8.0 Project Findings

Company X required 3 modules for their data visualisation: 1. Rate per Kg (RPK) 2. Density 3. Ship to Profile (STP)

8.1 RPK

The variables used in RPK: Chargeable weight (WGT) and Freight Charges (WTCHG).

WGT

We first looked at the variable chargeable weight generally. Chargeable weight (WGT) has a wide range of values from 0.1kg to 270000kg. Despite bringing this up, it was flagged as normal data by Company X. The wide range of data can possibly be attributed to the size of the shipment or contractual terms. Blank WGT entries were deemed as incorrect entry by ground staff or cancelled entries.

Subsequently, we looked at WGT across the GE BUs.

The large range of data is also seen across the regular BUs (with contract) and other non regular BUs (without contract).

In general, the shortest interval for 50% of the data is ends at the median or below the median. Moreover, the histogram is skewed to the right. This can be due to the few large outliers, visible in our box chart graphs below. The similar distribution pattern, across all BUs may suggest that there are huge shipments made by all BUs sometimes.

These huge range in chargeable weight of shipments may be due the nature of goods delivered. These BUs are from the manufacturing industry. Parts shipped may sometimes be as light as a small shipment of long term employment certificate or as heavy as a stack of legal documents, in the case of Corporate.

However, the chargeable weight for shipments by non-regular BUs seem to have a larger range of outliers than regular BUs. As non-regular shipment is generally costlier, this presents an opportunity for DHL CSI team to engage these non-regular BUs for a contract. This may interest the BUs as it is a cost-saving opportunity for them too.

WTCHG

WTCHG, total air freight for the shipment, appears to follow a similar distribution to WGT, where both regular and non-regular BUs’ mean is higher than its median. This means that their histogram is skewed to the right. This is as expected as air freight shares a positive relationship with chargeable weight.

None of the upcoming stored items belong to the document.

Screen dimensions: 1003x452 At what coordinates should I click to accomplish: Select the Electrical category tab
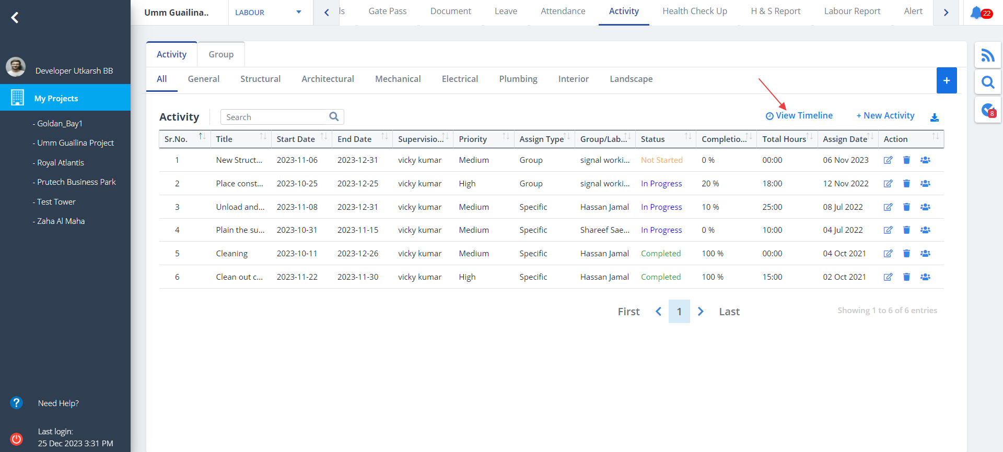coord(459,79)
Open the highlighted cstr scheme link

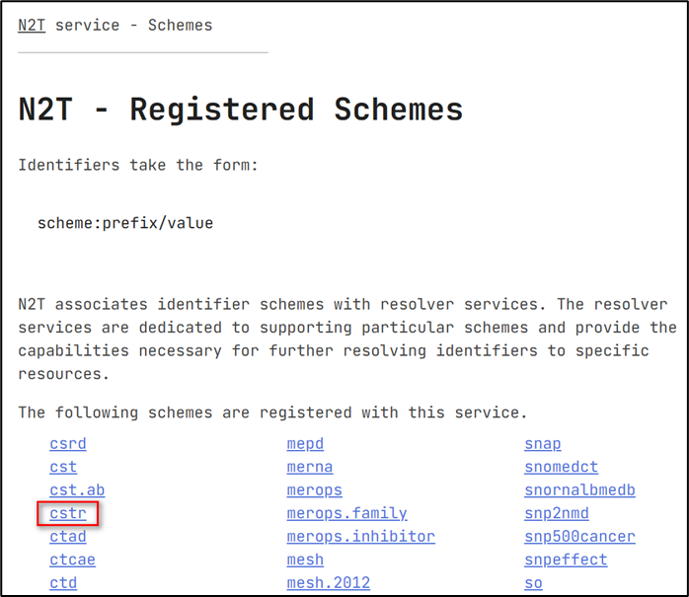click(x=68, y=513)
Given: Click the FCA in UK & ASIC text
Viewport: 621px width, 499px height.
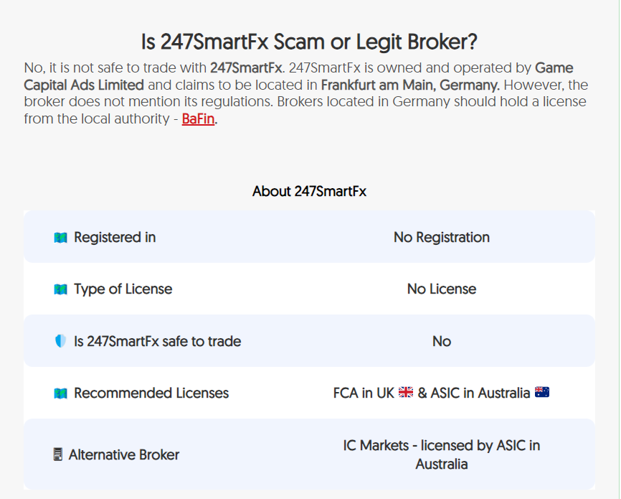Looking at the screenshot, I should coord(432,393).

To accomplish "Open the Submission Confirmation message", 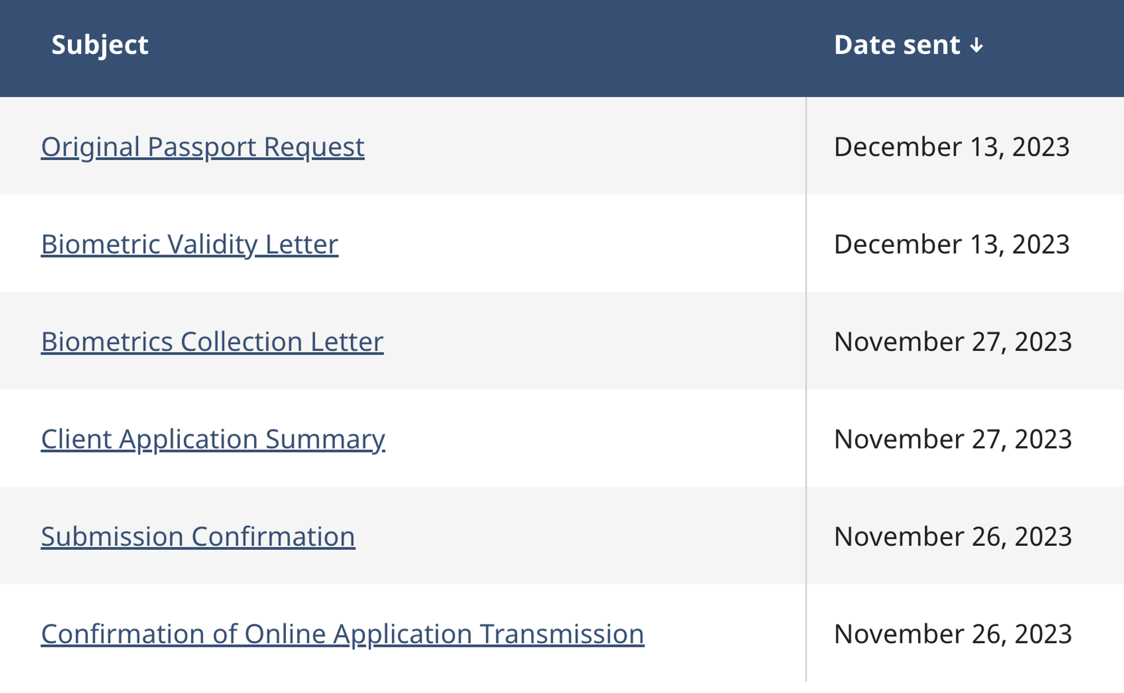I will [x=198, y=536].
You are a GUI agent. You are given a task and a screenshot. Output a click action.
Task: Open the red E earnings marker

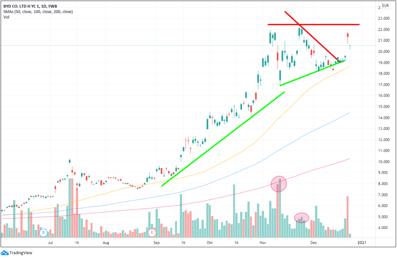click(152, 233)
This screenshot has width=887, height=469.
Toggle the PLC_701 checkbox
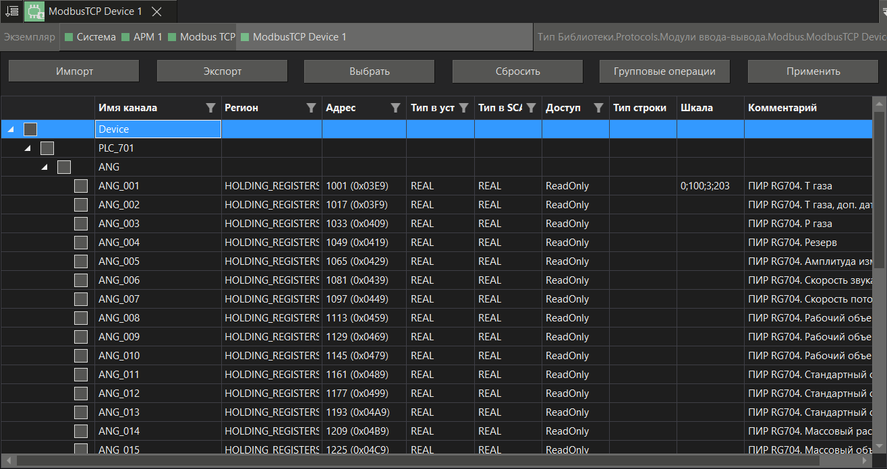click(x=47, y=148)
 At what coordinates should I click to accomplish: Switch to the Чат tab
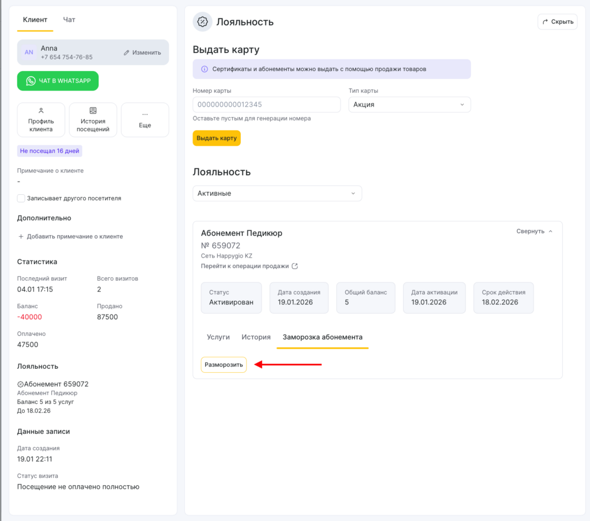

Interesting to note, in WTCHG, Aviation is more than non-regular BUs, the opposite of the trend in WGT. This may be due to extra shipment during peak seasons or extra urgent shipment requested by Aviation.

RPK

In the overall summary statistic of RPK, those in the 0.05% percentile are between $404.33735/kg and $21986.66/kg.

Only 3 of the 180 transactions are dangerous goods. These dangerous goods are requested by Aviation, specifically Aircraft Engines. As they are from Aircraft Engines, these dangerous goods may be flammable. Their unusually high RPK can be attributed to the additional service or special aircraft provided by Company X to ship the dangerous goods.

The other 177 shipments are non dangerous goods. More investigation for details have to be conducted to reason this occurrence.